If a line holds the word "Disable", copy it from the entries.

Exercise data START

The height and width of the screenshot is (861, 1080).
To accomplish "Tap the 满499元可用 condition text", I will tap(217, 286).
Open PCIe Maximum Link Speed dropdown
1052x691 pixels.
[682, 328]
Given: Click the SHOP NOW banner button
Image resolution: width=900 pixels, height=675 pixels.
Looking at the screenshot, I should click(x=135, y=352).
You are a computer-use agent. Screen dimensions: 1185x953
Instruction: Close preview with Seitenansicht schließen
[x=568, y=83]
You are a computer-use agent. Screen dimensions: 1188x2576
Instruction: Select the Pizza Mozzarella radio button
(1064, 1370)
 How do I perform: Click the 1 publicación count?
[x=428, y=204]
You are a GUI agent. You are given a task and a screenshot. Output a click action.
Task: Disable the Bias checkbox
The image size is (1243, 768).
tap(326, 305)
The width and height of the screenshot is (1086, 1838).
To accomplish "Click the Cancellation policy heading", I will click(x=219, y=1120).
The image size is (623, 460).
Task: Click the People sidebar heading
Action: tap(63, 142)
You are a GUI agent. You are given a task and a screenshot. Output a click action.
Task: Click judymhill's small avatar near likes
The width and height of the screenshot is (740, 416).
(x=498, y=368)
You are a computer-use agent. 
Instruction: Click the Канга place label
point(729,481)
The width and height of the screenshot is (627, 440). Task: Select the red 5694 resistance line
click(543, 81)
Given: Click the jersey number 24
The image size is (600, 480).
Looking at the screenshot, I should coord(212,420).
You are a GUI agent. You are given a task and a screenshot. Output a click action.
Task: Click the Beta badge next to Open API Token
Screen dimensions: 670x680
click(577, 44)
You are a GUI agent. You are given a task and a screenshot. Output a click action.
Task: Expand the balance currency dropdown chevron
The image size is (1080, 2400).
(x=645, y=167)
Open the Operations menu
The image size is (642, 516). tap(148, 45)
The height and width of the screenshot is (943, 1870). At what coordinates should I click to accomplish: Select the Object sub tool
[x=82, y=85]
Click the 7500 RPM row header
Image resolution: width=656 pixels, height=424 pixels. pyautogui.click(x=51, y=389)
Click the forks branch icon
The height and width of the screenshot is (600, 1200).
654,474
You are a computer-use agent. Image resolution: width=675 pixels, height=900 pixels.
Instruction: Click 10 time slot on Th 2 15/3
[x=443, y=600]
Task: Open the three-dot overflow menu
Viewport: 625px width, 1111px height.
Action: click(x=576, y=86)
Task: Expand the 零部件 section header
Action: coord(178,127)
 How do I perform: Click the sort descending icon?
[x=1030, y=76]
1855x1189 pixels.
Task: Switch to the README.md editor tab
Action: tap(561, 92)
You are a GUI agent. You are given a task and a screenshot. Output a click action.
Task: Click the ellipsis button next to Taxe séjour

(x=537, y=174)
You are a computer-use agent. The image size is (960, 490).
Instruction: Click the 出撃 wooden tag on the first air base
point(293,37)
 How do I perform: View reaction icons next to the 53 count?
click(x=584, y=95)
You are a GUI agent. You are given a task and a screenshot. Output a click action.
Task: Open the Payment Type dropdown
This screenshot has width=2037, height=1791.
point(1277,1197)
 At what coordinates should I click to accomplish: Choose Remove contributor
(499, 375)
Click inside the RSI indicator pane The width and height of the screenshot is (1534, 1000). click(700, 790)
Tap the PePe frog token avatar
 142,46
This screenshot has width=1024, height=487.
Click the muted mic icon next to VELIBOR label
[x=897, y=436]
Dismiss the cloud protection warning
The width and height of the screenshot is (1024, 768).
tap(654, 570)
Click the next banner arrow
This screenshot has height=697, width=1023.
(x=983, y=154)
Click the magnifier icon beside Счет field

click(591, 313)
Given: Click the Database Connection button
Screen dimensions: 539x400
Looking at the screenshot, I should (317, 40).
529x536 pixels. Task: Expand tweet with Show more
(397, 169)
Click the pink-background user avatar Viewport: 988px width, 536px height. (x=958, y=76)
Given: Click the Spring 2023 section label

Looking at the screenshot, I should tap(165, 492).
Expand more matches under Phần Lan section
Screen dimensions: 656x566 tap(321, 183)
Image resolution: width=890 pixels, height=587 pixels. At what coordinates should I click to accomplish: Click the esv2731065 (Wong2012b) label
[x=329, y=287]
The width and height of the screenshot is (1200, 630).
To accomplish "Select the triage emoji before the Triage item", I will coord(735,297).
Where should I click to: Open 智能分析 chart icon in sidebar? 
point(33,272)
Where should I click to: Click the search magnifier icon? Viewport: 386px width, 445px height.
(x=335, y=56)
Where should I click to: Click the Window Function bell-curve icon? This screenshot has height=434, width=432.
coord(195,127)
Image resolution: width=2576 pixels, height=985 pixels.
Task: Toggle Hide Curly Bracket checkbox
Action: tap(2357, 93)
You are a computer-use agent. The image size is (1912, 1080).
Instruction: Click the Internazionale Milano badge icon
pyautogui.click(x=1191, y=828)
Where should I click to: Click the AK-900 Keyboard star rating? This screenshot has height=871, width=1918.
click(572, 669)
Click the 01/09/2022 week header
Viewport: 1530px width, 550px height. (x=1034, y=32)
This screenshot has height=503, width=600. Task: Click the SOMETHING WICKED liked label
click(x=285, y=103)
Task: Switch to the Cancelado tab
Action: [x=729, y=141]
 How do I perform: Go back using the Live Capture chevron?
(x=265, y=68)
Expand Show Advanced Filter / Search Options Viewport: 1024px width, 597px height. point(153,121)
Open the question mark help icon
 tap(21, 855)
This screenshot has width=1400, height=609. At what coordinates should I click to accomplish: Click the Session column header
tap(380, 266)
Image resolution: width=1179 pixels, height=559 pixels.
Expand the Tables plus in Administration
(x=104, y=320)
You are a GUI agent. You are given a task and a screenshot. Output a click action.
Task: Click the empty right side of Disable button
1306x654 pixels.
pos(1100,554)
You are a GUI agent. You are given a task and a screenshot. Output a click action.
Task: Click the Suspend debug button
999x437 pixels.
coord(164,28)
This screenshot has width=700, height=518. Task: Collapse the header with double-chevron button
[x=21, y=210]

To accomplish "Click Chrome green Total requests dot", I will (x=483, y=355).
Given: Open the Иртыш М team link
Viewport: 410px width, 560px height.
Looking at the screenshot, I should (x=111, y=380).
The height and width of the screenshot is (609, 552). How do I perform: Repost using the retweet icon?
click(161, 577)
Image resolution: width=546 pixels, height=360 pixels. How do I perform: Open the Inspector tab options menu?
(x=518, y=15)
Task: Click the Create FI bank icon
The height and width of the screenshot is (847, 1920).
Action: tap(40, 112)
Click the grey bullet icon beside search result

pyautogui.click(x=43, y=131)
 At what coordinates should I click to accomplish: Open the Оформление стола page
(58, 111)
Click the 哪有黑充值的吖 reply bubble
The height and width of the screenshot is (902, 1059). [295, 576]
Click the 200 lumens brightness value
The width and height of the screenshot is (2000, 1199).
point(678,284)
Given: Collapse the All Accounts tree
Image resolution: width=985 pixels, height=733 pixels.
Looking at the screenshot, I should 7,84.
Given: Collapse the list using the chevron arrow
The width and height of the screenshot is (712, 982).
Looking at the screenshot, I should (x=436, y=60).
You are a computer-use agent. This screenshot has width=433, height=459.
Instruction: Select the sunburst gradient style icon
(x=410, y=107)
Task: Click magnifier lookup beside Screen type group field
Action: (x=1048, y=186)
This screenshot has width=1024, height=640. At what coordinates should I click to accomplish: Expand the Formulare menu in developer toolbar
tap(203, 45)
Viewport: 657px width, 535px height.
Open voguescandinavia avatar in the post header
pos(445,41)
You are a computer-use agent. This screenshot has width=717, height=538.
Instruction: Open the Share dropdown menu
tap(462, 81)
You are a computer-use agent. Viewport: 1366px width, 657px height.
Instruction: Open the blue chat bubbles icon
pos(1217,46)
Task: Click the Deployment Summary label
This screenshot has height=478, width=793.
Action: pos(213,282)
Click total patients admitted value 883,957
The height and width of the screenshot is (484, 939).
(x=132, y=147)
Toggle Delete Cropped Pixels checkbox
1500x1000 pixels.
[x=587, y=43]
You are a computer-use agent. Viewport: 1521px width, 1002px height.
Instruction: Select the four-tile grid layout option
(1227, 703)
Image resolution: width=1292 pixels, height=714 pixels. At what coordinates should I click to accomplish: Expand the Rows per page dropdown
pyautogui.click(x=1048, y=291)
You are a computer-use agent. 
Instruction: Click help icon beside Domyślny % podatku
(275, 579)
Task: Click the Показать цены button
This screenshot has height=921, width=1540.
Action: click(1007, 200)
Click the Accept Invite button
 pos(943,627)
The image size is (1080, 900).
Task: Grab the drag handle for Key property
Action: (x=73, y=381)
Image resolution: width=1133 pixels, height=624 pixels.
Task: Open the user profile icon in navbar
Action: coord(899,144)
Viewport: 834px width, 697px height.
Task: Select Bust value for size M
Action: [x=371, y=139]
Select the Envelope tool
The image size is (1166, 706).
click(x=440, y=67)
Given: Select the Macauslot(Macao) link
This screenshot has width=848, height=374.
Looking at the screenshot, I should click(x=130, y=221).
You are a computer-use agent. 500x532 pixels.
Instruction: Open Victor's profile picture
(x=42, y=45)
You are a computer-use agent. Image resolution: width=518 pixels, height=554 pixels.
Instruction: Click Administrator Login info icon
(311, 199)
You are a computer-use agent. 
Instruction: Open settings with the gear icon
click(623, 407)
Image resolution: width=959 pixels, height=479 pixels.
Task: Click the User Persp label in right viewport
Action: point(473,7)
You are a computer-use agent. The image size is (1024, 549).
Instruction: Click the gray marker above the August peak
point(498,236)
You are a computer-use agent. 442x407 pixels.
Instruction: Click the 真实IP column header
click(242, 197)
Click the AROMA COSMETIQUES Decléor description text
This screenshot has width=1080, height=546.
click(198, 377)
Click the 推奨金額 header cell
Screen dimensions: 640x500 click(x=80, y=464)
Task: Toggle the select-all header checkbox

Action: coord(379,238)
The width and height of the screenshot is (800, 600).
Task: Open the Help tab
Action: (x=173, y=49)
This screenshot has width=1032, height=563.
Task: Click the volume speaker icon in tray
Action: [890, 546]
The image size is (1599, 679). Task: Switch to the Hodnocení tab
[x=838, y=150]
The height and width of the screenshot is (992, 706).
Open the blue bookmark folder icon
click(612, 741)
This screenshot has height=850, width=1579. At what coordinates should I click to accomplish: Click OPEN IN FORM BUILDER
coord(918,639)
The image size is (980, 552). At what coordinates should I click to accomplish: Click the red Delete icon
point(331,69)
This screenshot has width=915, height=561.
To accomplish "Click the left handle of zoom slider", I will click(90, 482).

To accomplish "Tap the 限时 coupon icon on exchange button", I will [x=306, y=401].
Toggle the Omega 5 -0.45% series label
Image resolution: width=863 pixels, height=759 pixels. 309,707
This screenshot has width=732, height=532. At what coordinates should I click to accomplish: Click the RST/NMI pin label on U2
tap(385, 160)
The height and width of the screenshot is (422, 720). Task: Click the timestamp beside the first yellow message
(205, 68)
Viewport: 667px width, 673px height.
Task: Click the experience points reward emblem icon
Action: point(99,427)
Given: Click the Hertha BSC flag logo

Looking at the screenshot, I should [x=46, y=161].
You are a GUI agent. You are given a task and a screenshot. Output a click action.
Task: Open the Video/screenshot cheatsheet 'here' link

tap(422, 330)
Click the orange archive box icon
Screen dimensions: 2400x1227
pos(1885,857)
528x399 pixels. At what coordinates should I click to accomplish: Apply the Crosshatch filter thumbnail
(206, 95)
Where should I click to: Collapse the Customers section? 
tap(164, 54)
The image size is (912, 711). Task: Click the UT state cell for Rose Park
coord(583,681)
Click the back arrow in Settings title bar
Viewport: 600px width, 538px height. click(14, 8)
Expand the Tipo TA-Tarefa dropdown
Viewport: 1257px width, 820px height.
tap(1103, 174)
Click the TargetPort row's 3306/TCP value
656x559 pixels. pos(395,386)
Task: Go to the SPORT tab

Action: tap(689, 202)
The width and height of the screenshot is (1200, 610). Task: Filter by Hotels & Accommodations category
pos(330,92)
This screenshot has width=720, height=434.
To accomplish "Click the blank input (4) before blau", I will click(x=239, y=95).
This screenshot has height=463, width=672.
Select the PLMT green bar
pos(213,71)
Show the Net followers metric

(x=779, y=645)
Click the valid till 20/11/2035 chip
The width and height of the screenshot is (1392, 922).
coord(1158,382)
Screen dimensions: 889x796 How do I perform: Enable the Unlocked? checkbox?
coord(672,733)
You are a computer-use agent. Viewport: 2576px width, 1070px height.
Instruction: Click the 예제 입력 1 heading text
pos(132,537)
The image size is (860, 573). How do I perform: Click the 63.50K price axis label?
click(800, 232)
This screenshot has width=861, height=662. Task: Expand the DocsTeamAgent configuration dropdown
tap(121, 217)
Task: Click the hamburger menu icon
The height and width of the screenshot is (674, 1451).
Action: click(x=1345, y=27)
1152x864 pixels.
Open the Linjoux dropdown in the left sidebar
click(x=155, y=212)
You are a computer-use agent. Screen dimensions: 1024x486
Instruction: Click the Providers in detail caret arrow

Exercise data END

_Task response_:
Task: Disable the Bias checkbox
Task: Click the empty right side of Disable button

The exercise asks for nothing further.